You can easily install `tror-yong-lm` using `pip` command as the following:

```bash
pip install tror-yong-lm
```

# Usage

## Loading tokenizer

`TrorYongGPT` is a small language model that you can train from scratch.
With this goal, you can use your own tokenizer to pair with `TrorYongGPT`.
Just make sure that the __tokenizer used for training__ and the __tokenizer used for inference__ is __the same__.

For example, we can use a tokenizer from `tiktoken` of OpenAI as the following:

```python
import tiktoken

tokenizer = tiktoken.get_encoding('gpt2')
print(tokenizer.n_vocab)
```

When preparing a dataset to train `TrorYongGPT`, you just need to transform the text into token ids using the tokenizer
```python
sentence = 'Cambodia needs peace.'
token_ids = tokenizer.encode(sentence)
```

## Loading TrorYongGPT model

```python
import torch
from tror_yong_lm import TrorYongGPT, TrorYongConfig
config = TrorYongConfig(
    n_vocab=tokenizer.n_vocab, # use the tokenizer's vocab size
    n_ctx=64,
    n_layer=4,
    n_head=6,
    n_kv_head=6,
    n_state=384,
)
model = TrorYongGPT(config)
token_ids = [100, 103, 104] # suppose we have this tokens
torch_arr = torch.tensor([token_ids], dtype=torch.long) # (B, T) = (1, 3)
logits = model(torch_arr) # (B, T, n_vocab) = (1, 3, n_vocab)
```

## Train TrorYongGPT

You can check out the notebook below to train your own Small Language Model.
I would like to highlight that you can __use your own tokenizer__ to train `TrorYongGPT` and I recommend to do so __for Khmer language__.

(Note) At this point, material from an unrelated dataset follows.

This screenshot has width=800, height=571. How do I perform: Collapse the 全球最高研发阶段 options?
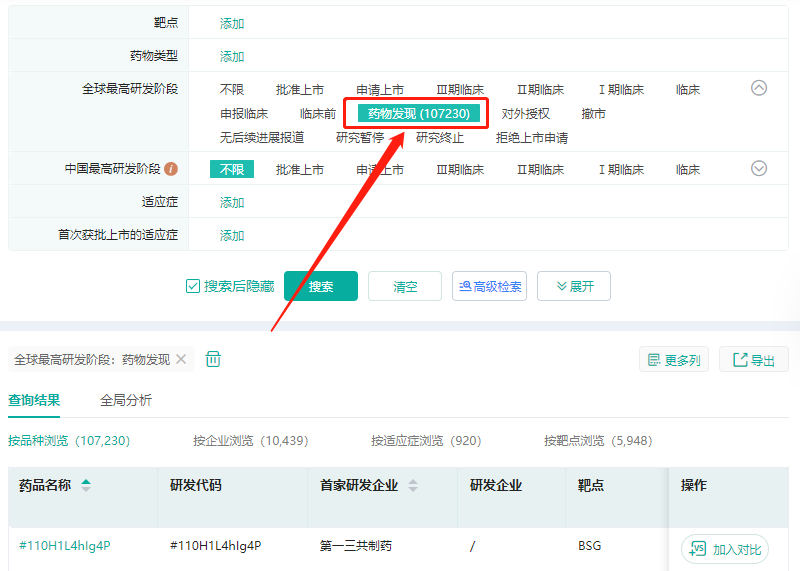coord(759,88)
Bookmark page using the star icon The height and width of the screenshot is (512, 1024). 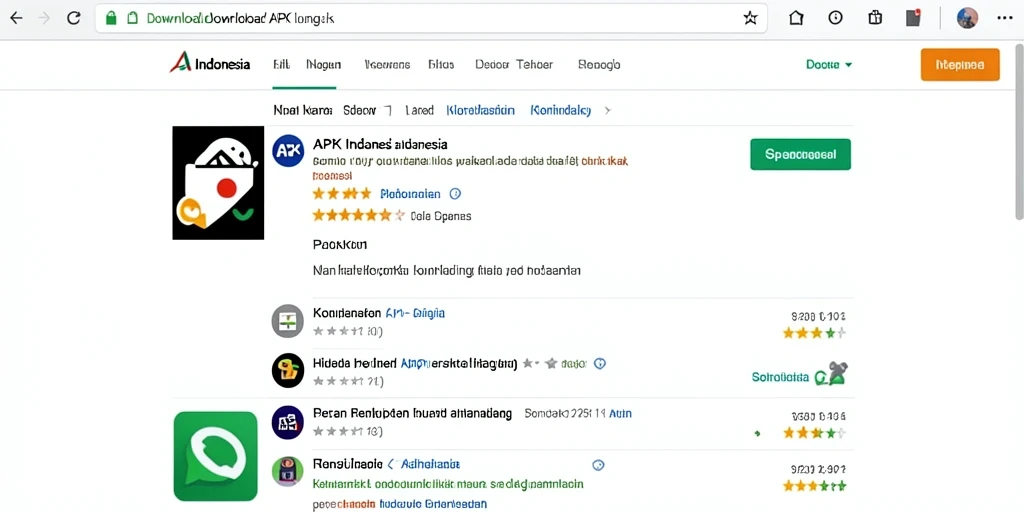click(x=750, y=18)
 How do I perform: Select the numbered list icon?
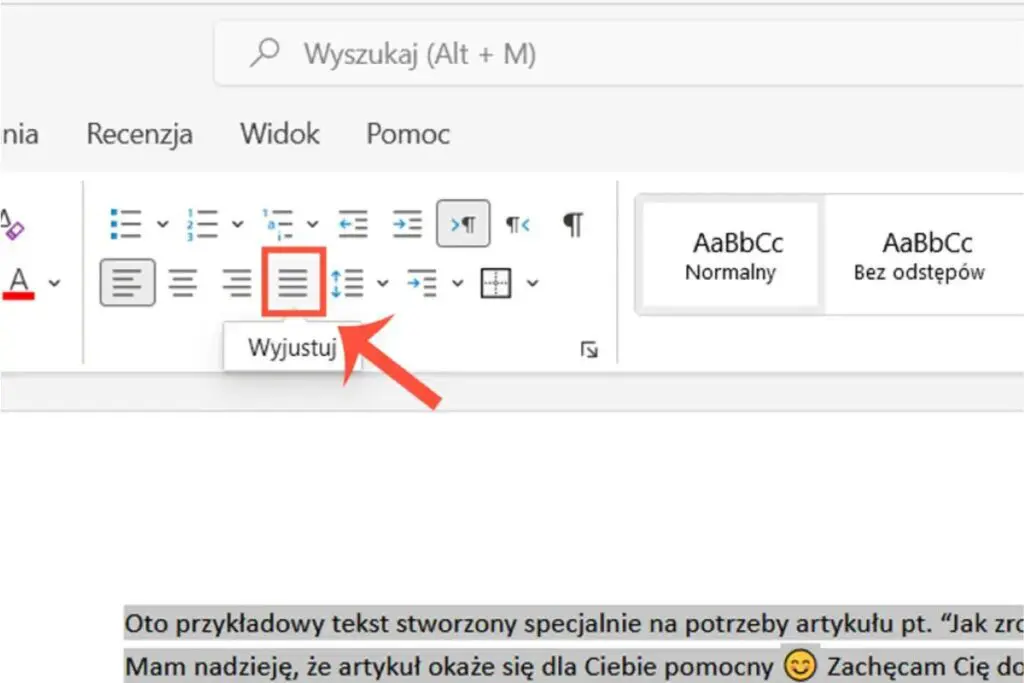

[![Open in Colab](https://colab.research.google.com/assets/colab-badge.svg)](https://colab.research.google.com/github/Kimang18/rag-demo-with-mlx/blob/main/TrorYong_Small_Language_Model_from_Scratch.ipynb)

I also have a video about training TrorYongGPT below

[![Watch the video](https://i9.ytimg.com/vi/e7wEAVeIo0Y/mqdefault_custom_1.jpg?v=69569cdc&sqp=CNjorssG&rs=AOn4CLC7rnplNZJUDmBvKJrGz3tKW_W_Yw)](https://youtu.be/e7wEAVeIo0Y)

## Inference

We also provide `generate` function to do text completion.
```python
import tiktoken
import torch
from tror_yong_lm import TrorYongConfig, TrorYongGPT, generate

tokenizer = tiktoken.get_encoding('tokenizer/used/to/train/your/model')

config = TrorYongConfig(
    n_vocab=tokenizer.n_vocab,
    ...
)
model = TrorYongGPT(config)
best_model_params_path = "path/to/your/weights.pt"
model.load_state_dict(torch.load(best_model_params_path))

sentence = 'Once upon a time,'
# streaming
for text in generate(model, tokenizer, sentence, stream=True):
    print(text, end='', flush=True)

# or no stream
result_text = generate(model, tokenizer, sentence)
print(result_text)
```

## TODO:
- [X] implement model with KV cache `TrorYongGPT`
- [X] notebook colab for training `TrorYongGPT`
- [ ] benchmarking